… and I thought, okay, three interesting elements all together in one image: (a) a black cloud labelled with the words “super-typhoons”, (b) a pair of hands clasped together as if to pray, and (c) the words “oratio imperata” just above these hands; there has got to be a story in there.
I logged on to (where else?), Google.com to look up oratio imperata and found this succinct definition: mandated prayer. Bizarrely enough, aside from that page, I could not find any other Web page (well, within three pages of Google results for the search text “definition of oratio imperata”) that exists primarily for the purpose of defining oratio imperata. Even Wikipedia lacks a specific entry.
From what I glean from the Google results I skimmed, most “mandated prayers” aim to seek divine intervention (or at the very least graces) to strengthen the lot of “the faithful” as they face what are considered to be insurmountable earthly challenges such as war, disease, pestilence, and natural disasters. I specifically found calls for oratio imperata to beseech deliverance from the swine flu epidemic and for good weather.
Makes sense now (I think…). The Inquirer.net Editor today presumably echoes a call for us to oratio imperata our way out of the coming typhoons. I presume so, despite not finding any particularly specific official statement from the Catholic Bishop Conference of the Philippines (CBCP) pre-empting the coming storm, though it is heartening to read that there is some preparation work being mobilised by both public and private sectors.
Interestingly enough, back in 2007, a different sort of mandatory prayer was being called:
MANILA, Philippines — Manila Archbishop Gaudencio Cardinal Rosales on Wednesday urged priests and the laity to storm the heavens with prayers and seek divine intervention for more rains to come.
Rosales said “the lack of rains in what is already the rainy season of the country calls for divine intervention.”
“Our relief will come from nature. And so we implore the Master of all creation, God, our Father, at whose command the winds and the seas obey, to send us rain,” the cardinal said in a statement.
Rosales issued an Oratio Imperata Ad Petendam Pluviam (Obligatory Prayer to Request for Rain) and Intercessory Prayers for Rain to be said in all Masses in the Archdiocese of Manila beginning Friday.
The Oratio Imperata was issued to all parish priests, shrine rectors, chaplains and school directors.
The prayer for rains will be said until the rains come, said archdiocese spokesperson Peachy Yamsuan.
[As a bonus, I also found in that article this definition of oratio imperata: “an ordered prayer for a special intention besides the ones prescribed by ritual that the Pope or the bishop of a diocese may require to be said at Mass.”]
Funny how the pendulum of strategic prayer can swing mightily from one end of the pole to another within less than three years — a timeframe considerably shorter than timeframes used in most strategic planning initiatives underpinned by a bit more thinking. Of course the Global Financial Crisis has taught us that even the most scientifically formulated forecasts developed by the best analytical minds fail to predict the proverbial Black Swan that often lies in wait just outside our respective lines of sight into our futures.
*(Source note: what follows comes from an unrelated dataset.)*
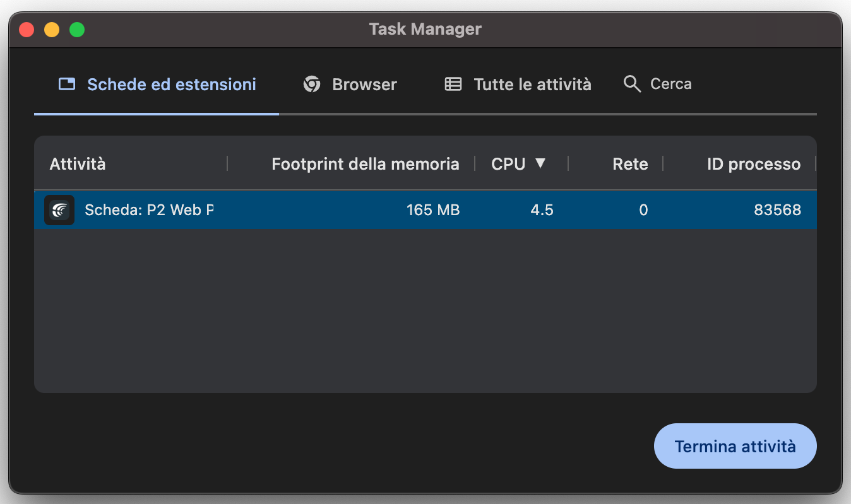Sort by ID processo column
Screen dimensions: 851x504
754,163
But then I wonder about the sense (not even the logic) behind doctrines such as oratio imperata. Why would God, on one hand, listen to one bunch of peoples’ prayer for deliverance while allowing his forces of nature to annihilate another bunch (most likely praying just as hard) on the other? Is it perhaps because the latter happened to be sitting on his left hand at that precise moment? Of course who am I to presume to begin to understand God’s prioritisation criteria? After all, whatever the outcome, his will be done.
All this reminds me of one of those “three-wish” jokes which reminds us of that simple tenet we ought to live by: Be careful what you wish for:
A company boss was driving with his manager and an employee to lunch at a fancy restaurant when the company car stopped. They all got out to see that the closest building was an antique store, so they went to ask for a some gasoline. They went to the door to find a lamp outside of it. They picked it up and wiped the dust off when a genie came out and he said,”You know the drill, three wishes.”
They new they would get one wish each, so the young employee said,” I want to be in a warm personal island surrounded by girls and my own maid.” and WHOOSH he was gone.
The manager went next,” I wish I was back in my hometown with my family.” and WHOOSH, he was gone.
Finally it was the boss’s turn,” I want a full tank and to see those two in my office immediately after lunch!”
But that’s all beside the point.
What I really wanted to highlight was how my search on Google for oratio imperata yielded results dominated by Web pages related to or originating from the Philippines. Here’s my quick-and-dirty accounting of the stats:
Number of pages found on Google related to the Philippines and Filipinos for search string = “oratio imperata”
– Page 1 (search results 01-10): 8 out of 10 found
– Page 2 (search results 11-20): 6 out of 10 found
– Page 3 (search results 21-30): 7 out of 10 found
So as far as this armchair analysis goes (one that uses a sample size of 30 to describe a population of more than 8,000 — take it with a grain of salt if you must), 70% of Web pages out there that mention “oratio imperata” are somehow linked to Filipinos.
Right. We not only are a “prayerful” people with a taste for “prayerful” leaders, we also seem to be a people who prefer to pray on command.